You're a huggy kind of guy. You like showing affection. In work settings, of course, you shake hands instead. But still you're wondering: Under what circumstances can it be appropriate to hug colleagues?
I'm a huggy kind of guy. I like to show affection and care for the people in my life. Typically, in work settings, I shake hands instead, but I'm wondering under what circumstances it can be appropriate to hug colleagues or others in a professional setting. Also, I know that some Orthodox women avoid physical contact with men outside of their families. How do I know if that's someone's practice, and what do I do to avoid putting those women in an uncomfortable situation?
How about a Hug?
I'm glad to hear you're keeping your impulse to hug in check at work, because it's rarely, if ever, appropriate to have that level of physical contact with a co-worker. If you work in an environment where people are friendly with each other and sometimes share good (or bad) news from their personal lives, an engagement or birth announcement is an appropriate occasion. A death in the family may be appropriate, too, but I think a pat on the back is as effective if not more so. I'd like to think you'll know if it's the right occasion, but when in doubt, don't hug.

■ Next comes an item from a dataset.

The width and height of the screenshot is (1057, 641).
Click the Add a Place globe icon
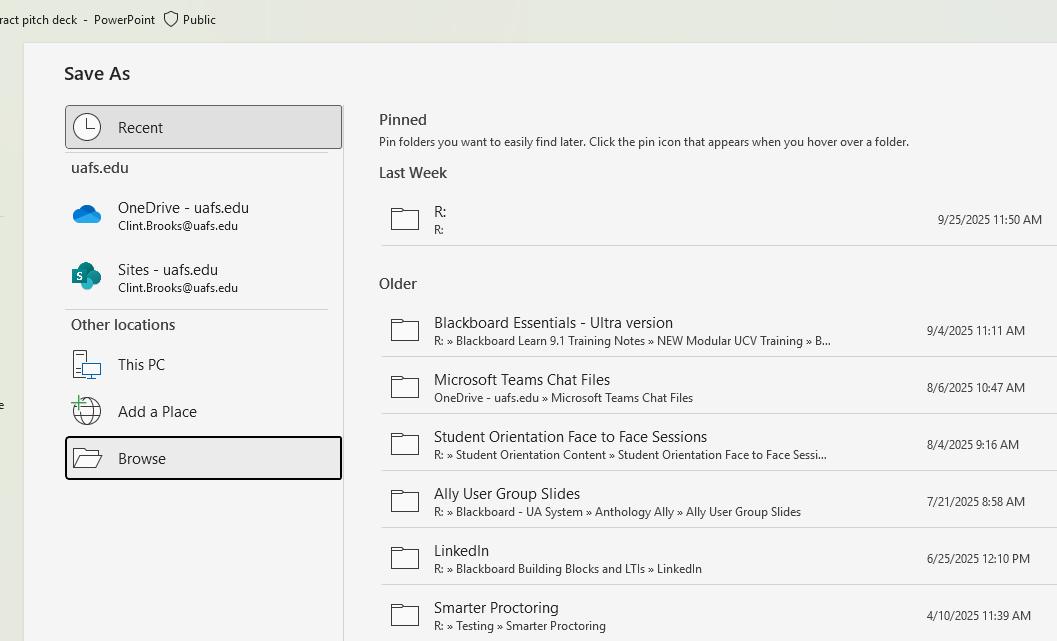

If you invite co-workers to a family event outside of the office, or if you hang out with each other socially, you can relax the formality and act as you would with any other friend, but within the work setting, a standard mode of interaction is a helpful policy. At a social event put on by the office, such as a holiday party, there's more ambiguity, but I think social cues are your best ally, and you need to be very aware of the signs you're getting from people. I hate to say it, but, being male, you are potentially subject to a different set of standards for physical contact, and you need to be sure that your friendliness can't be misconstrued as anything more. Also, you need to consider the hierachy at work, and whether the person you're about to hug is more or less senior than you. Hopefully, you have enough to do at work to keep you busy without all these considerations and you'll just avoid the hug.
Orthodox Jews who are shomer negiah avoid physical contact with members of the opposite sex, just as you said. However, some make exceptions for handshaking, which can be considered a "momentary act," putting it in a different category than other kinds of touching. This article does a good job of explaining this practice, as well as some exceptions to the rule and some suggestions for how to handle potential awkward encounters. If you meet a woman wearing a skirt below her knees, a shirt with sleeves covering her elbows and, if she's married, a hat or wig, it's safe not to try to shake her hand. Even if she's not shomer negiah, she certainly won't be offended by the lack of a handshake.
I would say the same, by the way, about most people and most physical contact. I think it's much worse to be overly forward and too physical than not to be physical enough. I've never missed a handshake, but I have regretted some unsolicited hugs (and don't get me started on cheek kisses from people I barely know). Pay attention to how others are interacting in a variety of settings and how people are responding to you, and I expect you'll be able to determine the best course.